It’s very ironic, or should I say unexpected, that “discourse” is an operative word in the canny discussion of this new Julia Holter album. Discourse, which has many definitions but, in summation, means an exchange of ideas or capacity for thought, in music, vaguely implies lack of genre.
Now, if you’re from the Gang of Four camp, who, appropriately enough, are huge in LA, from what I understand, you’re saying, Gung ho! Yeah, man! Rolling Stones suck! Down with the major chord (I actually did spot ONE major chord on City Song, in the brief track 07 lullaby “He’s Running Through My Eyes”). But for Holter, her best song to date, before this new release, was “Fur Felix,” and most of the rightly acclaimed Ekstasis has chordal formats that play nice with our preexisting conceptions of pop music. All this is to say that Loud City Song is very unfamiliar.
It’s funny, though, all the while, this past year, around this December 21, 2012 thing, I was wondering how it would affect avant-garde musical statements. Holter here sounds like a woman supremely fed up with humanity, mouthing cat calls like “How can I escape you?”, and indulging paeans to “the green wild.” Her album title seeths with satire. Truly, at very few times on this album do I get the sense that she is even attempting to create good music — at least, good in the sense in which we think of it. Or, if you will, good like “Fur Felix” was. Which makes the fact that the album comes out as about an 8 out of 10, I’d say, though I’m not into giving scores or ratings, pretty impressive.

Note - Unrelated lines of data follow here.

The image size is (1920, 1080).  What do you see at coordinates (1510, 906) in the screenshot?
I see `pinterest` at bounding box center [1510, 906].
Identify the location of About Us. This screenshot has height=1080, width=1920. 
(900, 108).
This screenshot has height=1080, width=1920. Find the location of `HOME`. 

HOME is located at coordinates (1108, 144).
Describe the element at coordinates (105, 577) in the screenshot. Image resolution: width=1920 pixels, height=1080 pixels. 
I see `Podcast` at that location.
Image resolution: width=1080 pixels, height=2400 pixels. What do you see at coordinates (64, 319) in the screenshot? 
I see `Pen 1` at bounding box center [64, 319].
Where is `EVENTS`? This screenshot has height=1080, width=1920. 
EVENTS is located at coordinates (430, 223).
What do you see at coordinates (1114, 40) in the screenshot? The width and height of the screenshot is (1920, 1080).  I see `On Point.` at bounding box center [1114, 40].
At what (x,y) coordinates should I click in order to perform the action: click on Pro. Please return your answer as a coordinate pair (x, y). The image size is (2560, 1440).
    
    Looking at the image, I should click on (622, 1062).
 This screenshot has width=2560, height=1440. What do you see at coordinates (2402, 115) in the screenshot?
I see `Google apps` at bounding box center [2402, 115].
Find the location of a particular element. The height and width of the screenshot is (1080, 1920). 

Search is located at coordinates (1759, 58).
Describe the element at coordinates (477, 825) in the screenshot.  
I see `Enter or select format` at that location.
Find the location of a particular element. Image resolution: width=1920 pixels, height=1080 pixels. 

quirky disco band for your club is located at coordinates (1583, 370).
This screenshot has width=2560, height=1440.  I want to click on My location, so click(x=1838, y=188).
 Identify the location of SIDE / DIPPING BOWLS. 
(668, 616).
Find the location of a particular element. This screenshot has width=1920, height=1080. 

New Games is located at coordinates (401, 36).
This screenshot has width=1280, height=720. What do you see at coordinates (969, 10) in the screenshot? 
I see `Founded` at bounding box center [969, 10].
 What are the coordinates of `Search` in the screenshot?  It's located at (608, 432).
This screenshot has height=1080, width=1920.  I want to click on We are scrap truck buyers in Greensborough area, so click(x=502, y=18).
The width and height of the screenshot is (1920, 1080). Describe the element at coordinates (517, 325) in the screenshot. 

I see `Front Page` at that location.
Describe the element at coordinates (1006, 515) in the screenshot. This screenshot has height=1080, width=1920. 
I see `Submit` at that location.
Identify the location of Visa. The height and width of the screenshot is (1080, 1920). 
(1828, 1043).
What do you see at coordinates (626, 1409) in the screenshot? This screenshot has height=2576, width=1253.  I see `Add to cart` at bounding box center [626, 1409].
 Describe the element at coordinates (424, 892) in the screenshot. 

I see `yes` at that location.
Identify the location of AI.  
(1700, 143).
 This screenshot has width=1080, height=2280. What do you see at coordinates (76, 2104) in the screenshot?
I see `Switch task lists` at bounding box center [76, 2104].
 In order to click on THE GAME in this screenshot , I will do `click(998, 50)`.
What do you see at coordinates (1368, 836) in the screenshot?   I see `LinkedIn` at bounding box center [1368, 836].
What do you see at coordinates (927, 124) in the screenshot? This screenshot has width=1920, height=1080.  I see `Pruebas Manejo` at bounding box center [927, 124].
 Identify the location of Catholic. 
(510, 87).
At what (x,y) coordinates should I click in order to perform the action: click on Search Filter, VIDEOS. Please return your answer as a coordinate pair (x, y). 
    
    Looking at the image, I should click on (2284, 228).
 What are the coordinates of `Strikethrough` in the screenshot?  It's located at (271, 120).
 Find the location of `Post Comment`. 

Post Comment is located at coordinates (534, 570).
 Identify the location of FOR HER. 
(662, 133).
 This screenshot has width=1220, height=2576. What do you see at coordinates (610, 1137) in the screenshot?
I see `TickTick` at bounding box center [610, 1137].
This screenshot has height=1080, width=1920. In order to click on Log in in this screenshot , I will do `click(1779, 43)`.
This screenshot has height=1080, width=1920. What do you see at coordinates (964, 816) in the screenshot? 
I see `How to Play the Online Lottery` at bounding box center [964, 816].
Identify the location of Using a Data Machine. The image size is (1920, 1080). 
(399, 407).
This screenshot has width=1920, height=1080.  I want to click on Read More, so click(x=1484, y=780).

So, along these lines, let’s start from the top. Falsetto is not Holter’s strength. “World,” though, the opener, starts with just this, the singer belting out paralyzed, bitter blips that sound directed toward the mice in her apartment, and as if her opinion of these mice is higher than that of people. “Maxim’s I” is a completely inconsequential and unapproachable bit of obtuse, baroque stagnancy. “Horns Surrounding Me” sort of synthesizes into some cohesive vigor, but the transition into the following “In the Green Wild,” sadly, is foreign and aborted. Stylistically, too, it’s untoward, with identity-crisis hand claps souring the scene. “Into the Green Wild” is charming in parts, but frustrating in its inability to cohere into an enjoyable artistic statement, pleasant or adverse, anyhow. “Hello Stranger” blends innocuously and passably enough into its surrounding brethren, while “Maxim’s II,” though in no way resembling “Maxim’s I,” emerges as the best song yet. Generally, City Song feels like an opera, and, though “Maxim’s II” certainly wouldn’t work as a single, whereas if anything “Horns Surrounding Me” might, it calls to mind “Men of Good Fortune” from Lou Reed’s Berlin, with its steep ebbs and flows. These closely juxtaposed turns of intensity, volume and amiability justify deeming this the “loud city song,” and it’s certainly the centerpiece, bordered by two droller, more wallflower-like respites.
And make no mistake, Holter COULD have made “Maxim’s II” into something single-worthy, she just clearly was antipathetic to the idea, a fact evidenced by the deep, glaring pauses, which are actually the only sore thumbs on the song’s single resume, given a little stylistic lee-way. Finale “City Appearing” ends up playing like a very pleasing closing argument — the urban post-apocalyptic elements of fear, chaos and attrition still loom large, but Holter actually sounds like she’s having fun again, aware and proud of the statement she’s making, crooning at her piano, every bit immersed in the incoherent, bitter malaise that’s rightfully hers.